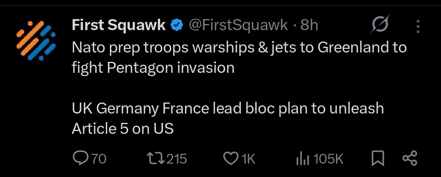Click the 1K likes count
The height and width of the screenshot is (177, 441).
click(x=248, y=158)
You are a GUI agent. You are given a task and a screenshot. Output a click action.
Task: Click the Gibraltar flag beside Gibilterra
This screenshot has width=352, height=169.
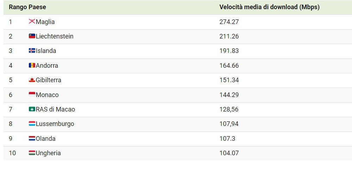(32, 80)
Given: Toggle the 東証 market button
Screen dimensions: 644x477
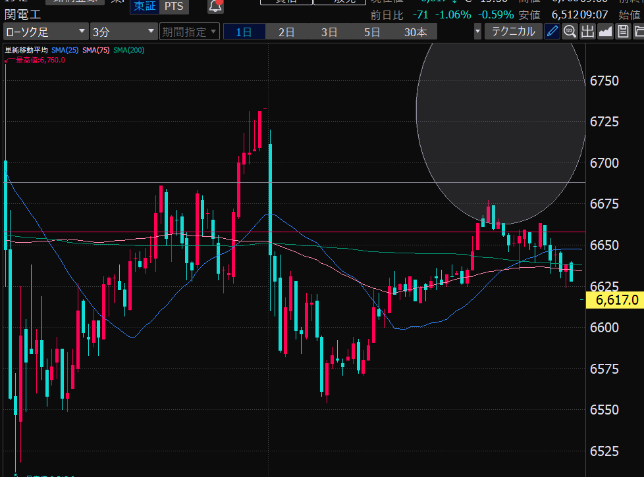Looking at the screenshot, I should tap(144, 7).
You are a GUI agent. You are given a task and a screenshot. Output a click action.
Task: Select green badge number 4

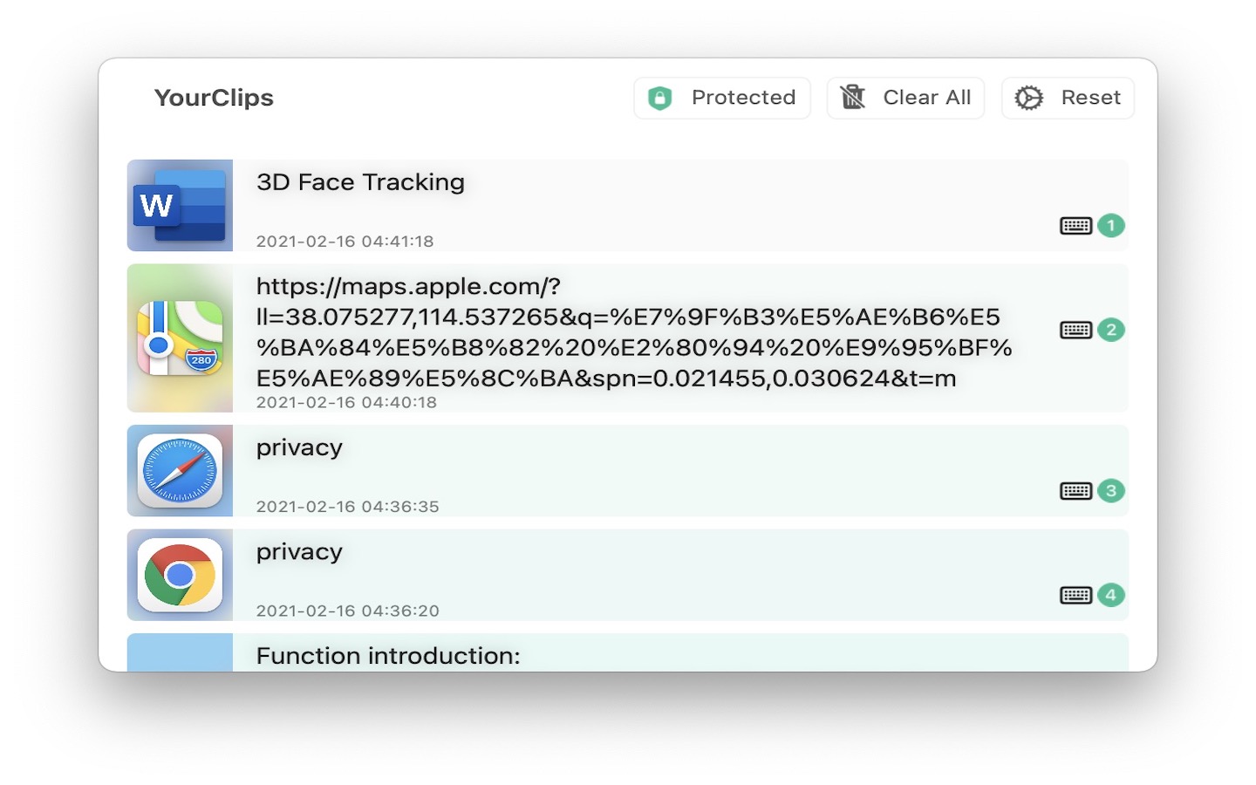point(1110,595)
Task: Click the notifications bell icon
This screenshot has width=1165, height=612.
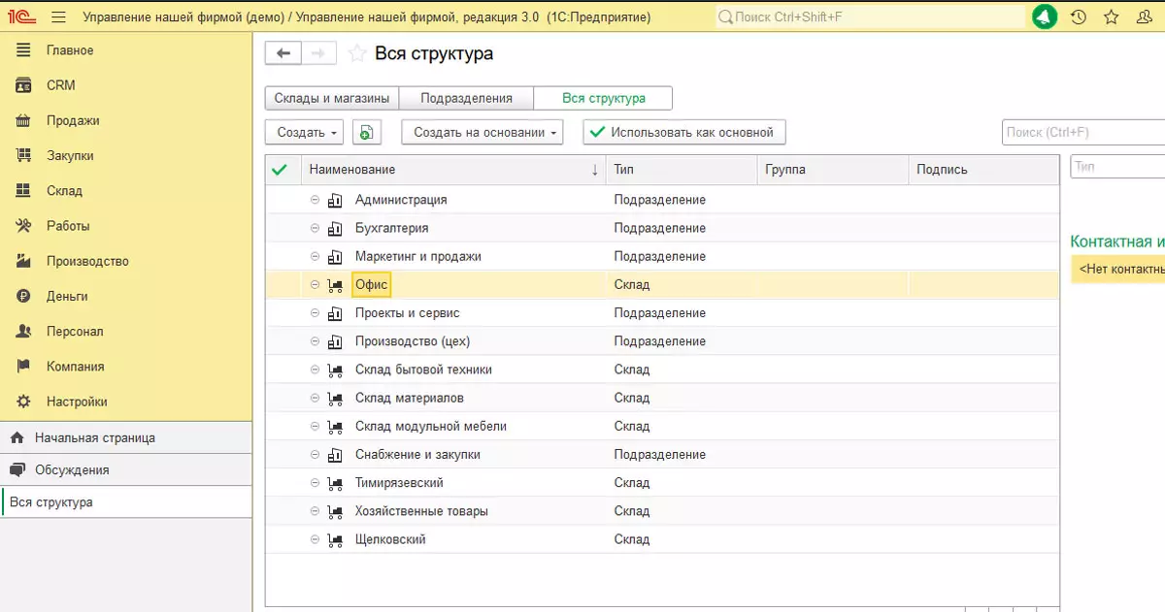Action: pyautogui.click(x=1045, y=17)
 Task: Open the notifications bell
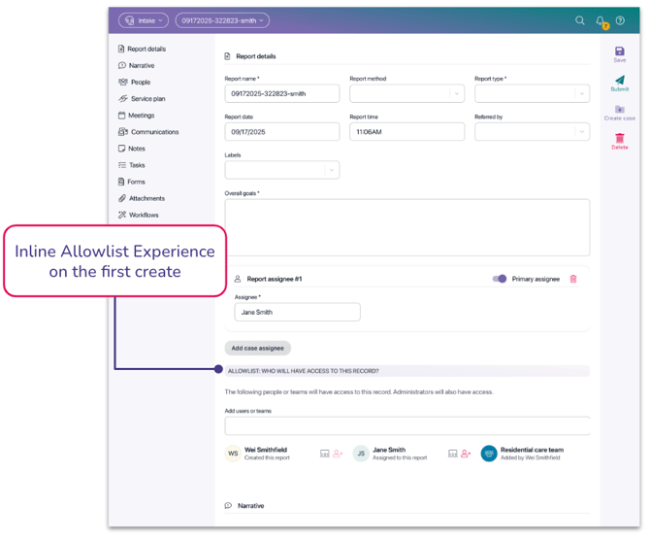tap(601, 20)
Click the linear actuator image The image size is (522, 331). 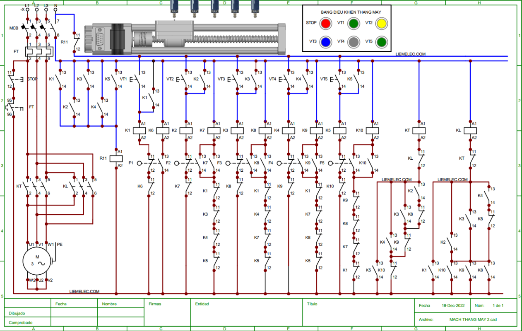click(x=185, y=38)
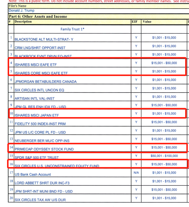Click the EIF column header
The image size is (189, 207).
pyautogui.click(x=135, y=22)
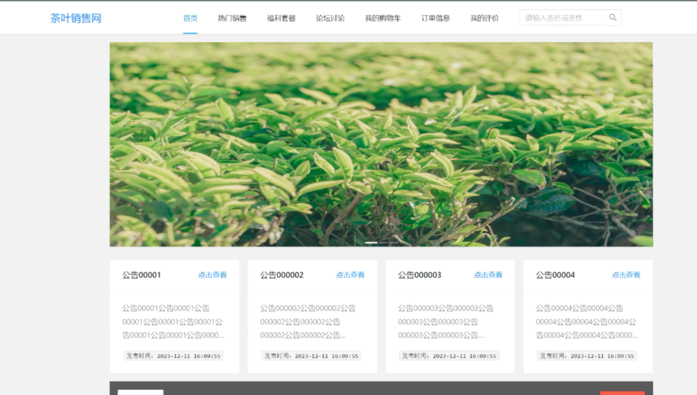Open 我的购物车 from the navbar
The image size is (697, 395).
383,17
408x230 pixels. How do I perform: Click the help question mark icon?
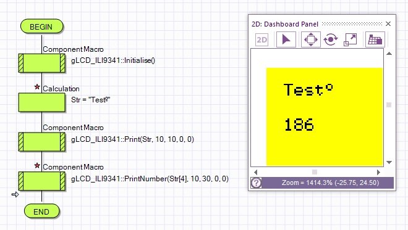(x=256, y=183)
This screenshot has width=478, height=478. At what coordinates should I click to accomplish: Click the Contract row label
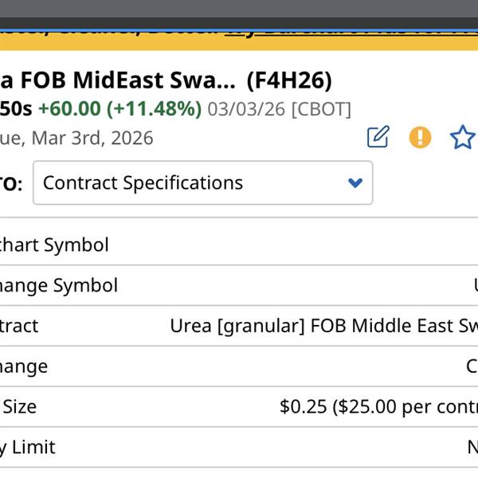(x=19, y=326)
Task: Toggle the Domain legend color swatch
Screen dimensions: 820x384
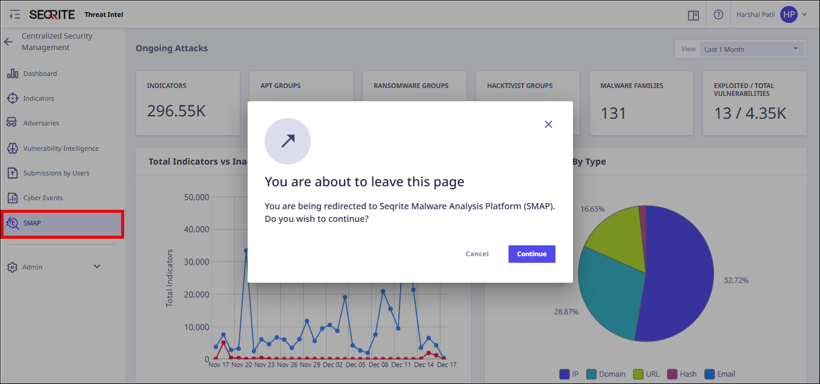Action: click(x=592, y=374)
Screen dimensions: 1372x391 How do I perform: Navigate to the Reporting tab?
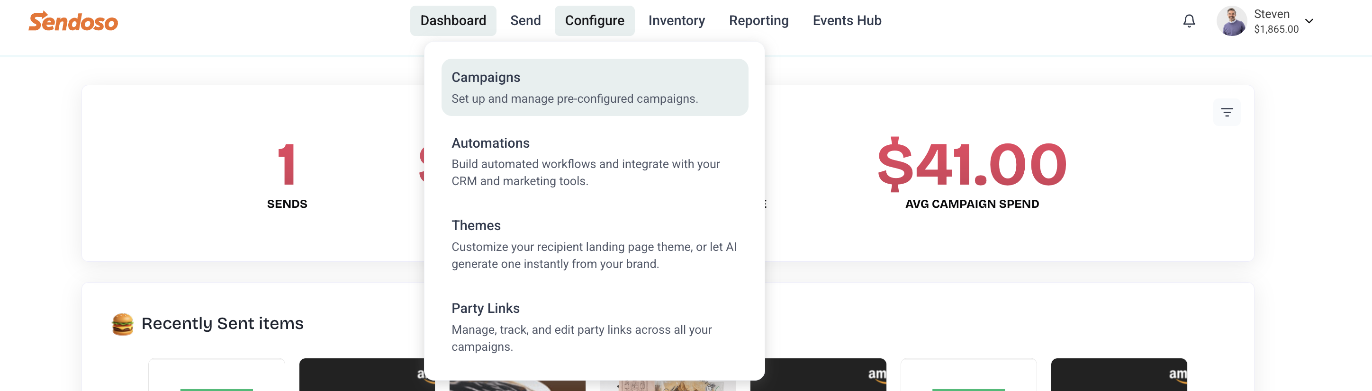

■ ■ ■ ■ ■

▸ **Work required**:
Please copy exactly, and only, the lines from the one that contains "This screenshot has width=478, height=478." through the last line of the data above, omitting all pictures.

▸ **Result for this exercise**:
This screenshot has width=478, height=478. At what coordinates should I click to accomplish: Click the Contract row label
(x=19, y=326)
Task: Toggle the Domain legend color swatch
Screen dimensions: 820x384
Action: click(x=592, y=374)
Screen dimensions: 1372x391 How do I perform: Navigate to the Reporting tab?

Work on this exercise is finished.